- _Task statement_
Copy the following material word for word, reproducing every line without any changes.

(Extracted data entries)
*** Begin section ***
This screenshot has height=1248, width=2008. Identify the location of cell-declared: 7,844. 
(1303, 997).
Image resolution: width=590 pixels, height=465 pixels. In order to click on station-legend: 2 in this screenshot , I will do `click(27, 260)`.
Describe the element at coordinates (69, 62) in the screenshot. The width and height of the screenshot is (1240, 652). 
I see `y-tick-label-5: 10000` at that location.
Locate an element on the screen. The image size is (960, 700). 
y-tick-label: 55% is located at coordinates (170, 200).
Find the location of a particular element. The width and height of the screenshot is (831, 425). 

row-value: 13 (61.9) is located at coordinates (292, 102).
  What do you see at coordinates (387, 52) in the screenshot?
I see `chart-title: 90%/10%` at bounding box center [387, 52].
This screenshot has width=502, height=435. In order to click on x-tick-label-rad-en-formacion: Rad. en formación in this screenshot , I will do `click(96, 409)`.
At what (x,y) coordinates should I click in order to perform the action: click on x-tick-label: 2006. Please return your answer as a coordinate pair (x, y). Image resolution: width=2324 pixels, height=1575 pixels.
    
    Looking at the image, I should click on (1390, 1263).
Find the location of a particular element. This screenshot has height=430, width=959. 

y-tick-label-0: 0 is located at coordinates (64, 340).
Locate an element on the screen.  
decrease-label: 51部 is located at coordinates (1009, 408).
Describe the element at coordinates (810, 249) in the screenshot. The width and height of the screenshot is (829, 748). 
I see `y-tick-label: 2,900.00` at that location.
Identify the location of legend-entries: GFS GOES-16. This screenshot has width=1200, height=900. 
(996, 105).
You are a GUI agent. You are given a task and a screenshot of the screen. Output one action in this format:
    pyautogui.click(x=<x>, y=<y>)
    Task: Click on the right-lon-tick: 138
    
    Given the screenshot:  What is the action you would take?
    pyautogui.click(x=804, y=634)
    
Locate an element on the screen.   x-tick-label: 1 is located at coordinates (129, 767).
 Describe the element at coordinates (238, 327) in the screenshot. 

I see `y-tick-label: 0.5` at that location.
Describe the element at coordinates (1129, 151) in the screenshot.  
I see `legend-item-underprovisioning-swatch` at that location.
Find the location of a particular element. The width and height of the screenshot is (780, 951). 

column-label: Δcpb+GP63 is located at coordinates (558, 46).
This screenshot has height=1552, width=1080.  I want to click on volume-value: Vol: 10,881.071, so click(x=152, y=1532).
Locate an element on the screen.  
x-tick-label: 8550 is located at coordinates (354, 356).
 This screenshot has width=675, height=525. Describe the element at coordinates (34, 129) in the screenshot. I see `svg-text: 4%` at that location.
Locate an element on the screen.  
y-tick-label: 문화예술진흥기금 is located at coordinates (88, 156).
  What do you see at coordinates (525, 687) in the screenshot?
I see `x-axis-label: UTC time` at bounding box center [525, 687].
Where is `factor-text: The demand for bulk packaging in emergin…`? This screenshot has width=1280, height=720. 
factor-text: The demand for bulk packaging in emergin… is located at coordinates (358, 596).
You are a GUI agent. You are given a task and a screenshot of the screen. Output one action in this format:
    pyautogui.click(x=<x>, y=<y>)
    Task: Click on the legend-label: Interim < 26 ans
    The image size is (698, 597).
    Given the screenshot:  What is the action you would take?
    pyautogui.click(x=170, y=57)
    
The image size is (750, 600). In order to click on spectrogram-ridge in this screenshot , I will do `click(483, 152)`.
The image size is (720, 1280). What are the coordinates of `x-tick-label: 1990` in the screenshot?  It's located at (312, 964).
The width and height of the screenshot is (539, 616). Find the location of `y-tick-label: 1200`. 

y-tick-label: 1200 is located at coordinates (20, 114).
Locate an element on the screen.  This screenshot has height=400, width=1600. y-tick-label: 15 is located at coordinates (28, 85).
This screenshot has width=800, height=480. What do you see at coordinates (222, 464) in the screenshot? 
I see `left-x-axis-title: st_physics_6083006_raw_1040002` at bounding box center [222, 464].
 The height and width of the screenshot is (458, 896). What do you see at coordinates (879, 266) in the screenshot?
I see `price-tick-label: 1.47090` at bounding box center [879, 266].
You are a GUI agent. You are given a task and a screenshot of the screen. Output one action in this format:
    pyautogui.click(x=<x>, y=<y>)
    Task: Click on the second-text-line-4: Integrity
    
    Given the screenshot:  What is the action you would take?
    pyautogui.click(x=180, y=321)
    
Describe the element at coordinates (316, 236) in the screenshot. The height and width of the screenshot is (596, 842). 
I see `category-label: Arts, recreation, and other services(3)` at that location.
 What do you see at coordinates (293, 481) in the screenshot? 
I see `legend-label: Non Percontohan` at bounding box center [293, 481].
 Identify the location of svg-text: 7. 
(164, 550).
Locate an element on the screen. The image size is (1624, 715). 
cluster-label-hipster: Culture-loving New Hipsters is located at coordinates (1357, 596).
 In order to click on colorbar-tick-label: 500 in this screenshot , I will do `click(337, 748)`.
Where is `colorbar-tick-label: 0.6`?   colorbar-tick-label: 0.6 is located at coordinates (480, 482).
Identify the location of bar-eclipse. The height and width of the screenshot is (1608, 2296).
*** End section ***
- _Answer space_
This screenshot has height=1248, width=2008. Identify the location of cell-declared: 7,844. 
(1303, 997).
Image resolution: width=590 pixels, height=465 pixels. In order to click on station-legend: 2 in this screenshot , I will do `click(27, 260)`.
Describe the element at coordinates (69, 62) in the screenshot. The width and height of the screenshot is (1240, 652). 
I see `y-tick-label-5: 10000` at that location.
Locate an element on the screen. The image size is (960, 700). 
y-tick-label: 55% is located at coordinates (170, 200).
Find the location of a particular element. The width and height of the screenshot is (831, 425). 

row-value: 13 (61.9) is located at coordinates (292, 102).
  What do you see at coordinates (387, 52) in the screenshot?
I see `chart-title: 90%/10%` at bounding box center [387, 52].
This screenshot has width=502, height=435. In order to click on x-tick-label-rad-en-formacion: Rad. en formación in this screenshot , I will do `click(96, 409)`.
At what (x,y) coordinates should I click in order to perform the action: click on x-tick-label: 2006. Please return your answer as a coordinate pair (x, y). Image resolution: width=2324 pixels, height=1575 pixels.
    
    Looking at the image, I should click on (1390, 1263).
Find the location of a particular element. This screenshot has height=430, width=959. 

y-tick-label-0: 0 is located at coordinates (64, 340).
Locate an element on the screen.  
decrease-label: 51部 is located at coordinates (1009, 408).
Describe the element at coordinates (810, 249) in the screenshot. The width and height of the screenshot is (829, 748). 
I see `y-tick-label: 2,900.00` at that location.
Identify the location of legend-entries: GFS GOES-16. This screenshot has width=1200, height=900. 
(996, 105).
You are a GUI agent. You are given a task and a screenshot of the screen. Output one action in this format:
    pyautogui.click(x=<x>, y=<y>)
    Task: Click on the right-lon-tick: 138
    
    Given the screenshot:  What is the action you would take?
    pyautogui.click(x=804, y=634)
    
Locate an element on the screen.   x-tick-label: 1 is located at coordinates (129, 767).
 Describe the element at coordinates (238, 327) in the screenshot. 

I see `y-tick-label: 0.5` at that location.
Describe the element at coordinates (1129, 151) in the screenshot.  
I see `legend-item-underprovisioning-swatch` at that location.
Find the location of a particular element. The width and height of the screenshot is (780, 951). 

column-label: Δcpb+GP63 is located at coordinates (558, 46).
This screenshot has height=1552, width=1080.  I want to click on volume-value: Vol: 10,881.071, so click(x=152, y=1532).
Locate an element on the screen.  
x-tick-label: 8550 is located at coordinates (354, 356).
 This screenshot has width=675, height=525. Describe the element at coordinates (34, 129) in the screenshot. I see `svg-text: 4%` at that location.
Locate an element on the screen.  
y-tick-label: 문화예술진흥기금 is located at coordinates (88, 156).
  What do you see at coordinates (525, 687) in the screenshot?
I see `x-axis-label: UTC time` at bounding box center [525, 687].
Where is `factor-text: The demand for bulk packaging in emergin…`? This screenshot has width=1280, height=720. 
factor-text: The demand for bulk packaging in emergin… is located at coordinates (358, 596).
You are a GUI agent. You are given a task and a screenshot of the screen. Output one action in this format:
    pyautogui.click(x=<x>, y=<y>)
    Task: Click on the legend-label: Interim < 26 ans
    The image size is (698, 597).
    Given the screenshot:  What is the action you would take?
    pyautogui.click(x=170, y=57)
    
The image size is (750, 600). In order to click on spectrogram-ridge in this screenshot , I will do `click(483, 152)`.
The image size is (720, 1280). What are the coordinates of `x-tick-label: 1990` in the screenshot?  It's located at (312, 964).
The width and height of the screenshot is (539, 616). Find the location of `y-tick-label: 1200`. 

y-tick-label: 1200 is located at coordinates (20, 114).
Locate an element on the screen.  This screenshot has height=400, width=1600. y-tick-label: 15 is located at coordinates (28, 85).
This screenshot has width=800, height=480. What do you see at coordinates (222, 464) in the screenshot? 
I see `left-x-axis-title: st_physics_6083006_raw_1040002` at bounding box center [222, 464].
 The height and width of the screenshot is (458, 896). What do you see at coordinates (879, 266) in the screenshot?
I see `price-tick-label: 1.47090` at bounding box center [879, 266].
You are a GUI agent. You are given a task and a screenshot of the screen. Output one action in this format:
    pyautogui.click(x=<x>, y=<y>)
    Task: Click on the second-text-line-4: Integrity
    
    Given the screenshot:  What is the action you would take?
    pyautogui.click(x=180, y=321)
    
Describe the element at coordinates (316, 236) in the screenshot. The height and width of the screenshot is (596, 842). 
I see `category-label: Arts, recreation, and other services(3)` at that location.
 What do you see at coordinates (293, 481) in the screenshot? 
I see `legend-label: Non Percontohan` at bounding box center [293, 481].
 Identify the location of svg-text: 7. 
(164, 550).
Locate an element on the screen. The image size is (1624, 715). 
cluster-label-hipster: Culture-loving New Hipsters is located at coordinates (1357, 596).
 In order to click on colorbar-tick-label: 500 in this screenshot , I will do `click(337, 748)`.
Where is `colorbar-tick-label: 0.6`?   colorbar-tick-label: 0.6 is located at coordinates (480, 482).
Identify the location of bar-eclipse. The height and width of the screenshot is (1608, 2296).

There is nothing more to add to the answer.